La pazienza, la costanza e la determinazione a volte vinco­no e producono notizie di cui andar fieri. Turchia e Armenia, dopo decenni di gelo, hanno deciso — con la mediazione el­vetica — di normalizzare i loro rapporti, finora inesistenti. In­tendono scambiarsi gli amba­sciatori, scongiurare nuovi conflitti e correggere assieme le incomprensioni del passato. Quasi sempre l’ottimismo non rientra nel quadro grigio e confuso della politica e degli interessi, ma la manifestazio­ne di buona volontà offerta dai due Paesi disegna prospettive importanti: inimmaginabili fi­no a poco tempo fa. Addirittu­ra sembravano un sogno quan­do l’anno scorso, sfidando ata­vici rancori, il presidente della Repubblica turca Abdullah Gul decise, incurante dei fischi, di sedersi accanto al suo omolo­go armeno Serge Sarkisian per assistere alla partita di calcio tra le due nazionali che cerca­no un posto al Campionato del mondo. Quando si tratta di fa­re la pace occorre superare ostacoli improvvisi, e magari utilizzare colpi di maglio verba­li.
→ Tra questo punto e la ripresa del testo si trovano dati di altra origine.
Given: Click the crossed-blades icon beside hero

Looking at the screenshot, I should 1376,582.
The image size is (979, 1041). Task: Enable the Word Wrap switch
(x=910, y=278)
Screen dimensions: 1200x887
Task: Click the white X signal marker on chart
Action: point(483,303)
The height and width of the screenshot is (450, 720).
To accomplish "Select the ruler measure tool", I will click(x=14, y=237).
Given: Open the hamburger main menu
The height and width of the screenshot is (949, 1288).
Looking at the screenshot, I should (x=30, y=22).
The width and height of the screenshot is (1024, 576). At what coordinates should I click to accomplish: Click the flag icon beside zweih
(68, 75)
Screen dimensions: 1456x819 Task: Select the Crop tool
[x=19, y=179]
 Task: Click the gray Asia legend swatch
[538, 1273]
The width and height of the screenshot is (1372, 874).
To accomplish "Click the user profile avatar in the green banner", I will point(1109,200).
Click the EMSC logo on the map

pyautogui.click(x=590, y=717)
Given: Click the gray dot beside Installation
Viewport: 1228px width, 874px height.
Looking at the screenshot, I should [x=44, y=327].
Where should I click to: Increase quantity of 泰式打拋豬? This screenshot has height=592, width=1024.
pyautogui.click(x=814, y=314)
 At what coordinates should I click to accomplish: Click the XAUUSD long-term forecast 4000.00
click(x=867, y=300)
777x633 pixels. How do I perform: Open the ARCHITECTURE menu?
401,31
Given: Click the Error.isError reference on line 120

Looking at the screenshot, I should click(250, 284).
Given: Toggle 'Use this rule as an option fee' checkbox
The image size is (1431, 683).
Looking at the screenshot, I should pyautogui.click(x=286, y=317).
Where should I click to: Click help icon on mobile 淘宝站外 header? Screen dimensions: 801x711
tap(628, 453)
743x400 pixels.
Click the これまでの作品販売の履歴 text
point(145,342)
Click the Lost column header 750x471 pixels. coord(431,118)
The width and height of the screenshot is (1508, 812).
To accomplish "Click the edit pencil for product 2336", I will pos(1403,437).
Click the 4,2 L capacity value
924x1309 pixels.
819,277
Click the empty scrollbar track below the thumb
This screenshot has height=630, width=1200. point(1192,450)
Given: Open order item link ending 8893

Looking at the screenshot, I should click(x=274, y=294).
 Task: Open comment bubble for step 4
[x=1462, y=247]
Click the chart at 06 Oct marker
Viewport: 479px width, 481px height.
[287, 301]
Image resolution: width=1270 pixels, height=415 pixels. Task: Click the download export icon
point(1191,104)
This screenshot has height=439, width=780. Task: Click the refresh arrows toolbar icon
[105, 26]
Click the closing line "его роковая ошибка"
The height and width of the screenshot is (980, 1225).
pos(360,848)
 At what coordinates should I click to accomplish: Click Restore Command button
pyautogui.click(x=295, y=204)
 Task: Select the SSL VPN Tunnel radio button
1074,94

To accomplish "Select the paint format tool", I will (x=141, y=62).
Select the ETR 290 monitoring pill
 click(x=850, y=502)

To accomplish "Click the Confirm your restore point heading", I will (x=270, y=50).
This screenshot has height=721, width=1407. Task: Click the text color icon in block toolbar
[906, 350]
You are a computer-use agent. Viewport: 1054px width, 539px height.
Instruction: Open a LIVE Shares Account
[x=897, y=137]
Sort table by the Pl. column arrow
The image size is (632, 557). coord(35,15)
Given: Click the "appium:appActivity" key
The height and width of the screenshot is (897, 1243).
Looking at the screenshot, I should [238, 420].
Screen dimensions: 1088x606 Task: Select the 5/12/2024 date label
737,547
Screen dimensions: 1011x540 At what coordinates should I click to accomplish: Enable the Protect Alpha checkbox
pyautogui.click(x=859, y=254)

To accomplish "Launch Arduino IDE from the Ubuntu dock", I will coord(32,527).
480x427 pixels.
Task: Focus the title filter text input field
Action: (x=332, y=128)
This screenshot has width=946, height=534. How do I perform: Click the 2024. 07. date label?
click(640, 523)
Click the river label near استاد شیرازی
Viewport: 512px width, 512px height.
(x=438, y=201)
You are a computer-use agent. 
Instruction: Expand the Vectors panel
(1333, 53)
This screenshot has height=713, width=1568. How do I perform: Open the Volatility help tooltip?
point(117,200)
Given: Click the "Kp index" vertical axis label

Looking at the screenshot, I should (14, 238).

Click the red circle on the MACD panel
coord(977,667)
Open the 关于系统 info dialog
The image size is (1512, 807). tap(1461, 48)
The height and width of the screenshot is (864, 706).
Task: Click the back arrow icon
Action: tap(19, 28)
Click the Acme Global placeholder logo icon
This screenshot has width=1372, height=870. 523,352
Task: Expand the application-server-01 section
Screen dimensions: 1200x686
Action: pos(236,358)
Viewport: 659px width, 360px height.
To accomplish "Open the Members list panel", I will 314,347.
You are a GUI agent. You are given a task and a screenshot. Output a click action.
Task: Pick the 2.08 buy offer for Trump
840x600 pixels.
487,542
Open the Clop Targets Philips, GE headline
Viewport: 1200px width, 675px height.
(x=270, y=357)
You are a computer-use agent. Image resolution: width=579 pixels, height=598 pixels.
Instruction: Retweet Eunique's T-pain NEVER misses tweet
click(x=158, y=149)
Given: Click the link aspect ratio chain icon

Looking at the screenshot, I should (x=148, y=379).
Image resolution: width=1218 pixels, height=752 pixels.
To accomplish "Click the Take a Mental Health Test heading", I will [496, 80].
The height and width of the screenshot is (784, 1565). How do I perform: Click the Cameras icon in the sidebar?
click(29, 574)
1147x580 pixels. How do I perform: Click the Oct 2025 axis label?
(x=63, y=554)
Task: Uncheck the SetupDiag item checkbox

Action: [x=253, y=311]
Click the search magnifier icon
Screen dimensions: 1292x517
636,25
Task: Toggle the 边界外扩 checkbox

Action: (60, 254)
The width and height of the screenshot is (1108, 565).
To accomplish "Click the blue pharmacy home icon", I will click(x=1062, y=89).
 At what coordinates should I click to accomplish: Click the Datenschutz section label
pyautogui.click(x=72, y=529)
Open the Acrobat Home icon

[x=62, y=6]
Come ha fatto Sarkisian, ri­schiando di vanificare un anno di sforzi diplomatici con l’an­nuncio che, in assenza di un negoziato vero, non sarebbe andato in Turchia per la partita di ritorno, il 14 ottobre prossi­mo. Ieri i ministri degli Esteri dei due Paesi si sono finalmen­te accordati: sostenendo che entro sei settimane, una bozza per la normalizzazione delle re­lazioni sarà sottoposta ai ri­spettivi parlamenti. L’Armenia contesta alla Turchia di non vo­ler riconoscere il genocidio dei suoi connazionali, tra il 1915 e il 1917; la Turchia, che fu il pri­mo Paese a riconoscere l’Arme­nia dopo il crollo dell’Urss, chiuse le sue frontiere nel 1993 quando le forze armene si mobilitarono nell’enclave cristiana del Nagorno-Kara­bakh, quindi nel territorio del­l’alleato Azerbaijan.
Contenzioso pesantissimo. Ma la volontà può superare qualsiasi ostacolo. E ora Anka­ra e Erevan si preparano a defi­nire i dettagli su quattro impe­gni: normalizzazione delle rela­zioni, con apertura delle sedi diplomatiche; creazione di commissioni che dovranno analizzare ogni controversia; ri­discussione dell’accordo di Kars (1921) sui confini tra Tur­chia e Armenia; apertura delle frontiere e avvio di scambi commerciali.
Inutile ricordare che una spinta decisiva è stata data in aprile dal presidente degli Sta­ti Uniti Obama, che ha incon­trato i due ministri degli Este­ri. Ma non si può sottacere co­me
il progetto di accordo con­tenga importanti capitoli eco­nomici e strategici. Neutralizza­re l’ostilità dell’Armenia favori­sce i disegni della Turchia, sempre più intenzionata a di­ventare l’irrinunciabile canale di transito di tutte le risorse energetiche dell’area verso l’Europa. Certo, l’Azerbaijan, ricco di gas e petrolio, può ave­re qualche ragione di risenti­mento con Ankara (il Nagor­no- Karabakh è una ferita aper­ta), di cui però non può fare a meno. Ancora una volta, quin­di, quanto è accaduto confer­ma la linea vincente del pre­mier turco Erdogan. Se norma­lizzazione vi sarà davvero, è an­che e soprattutto merito suo.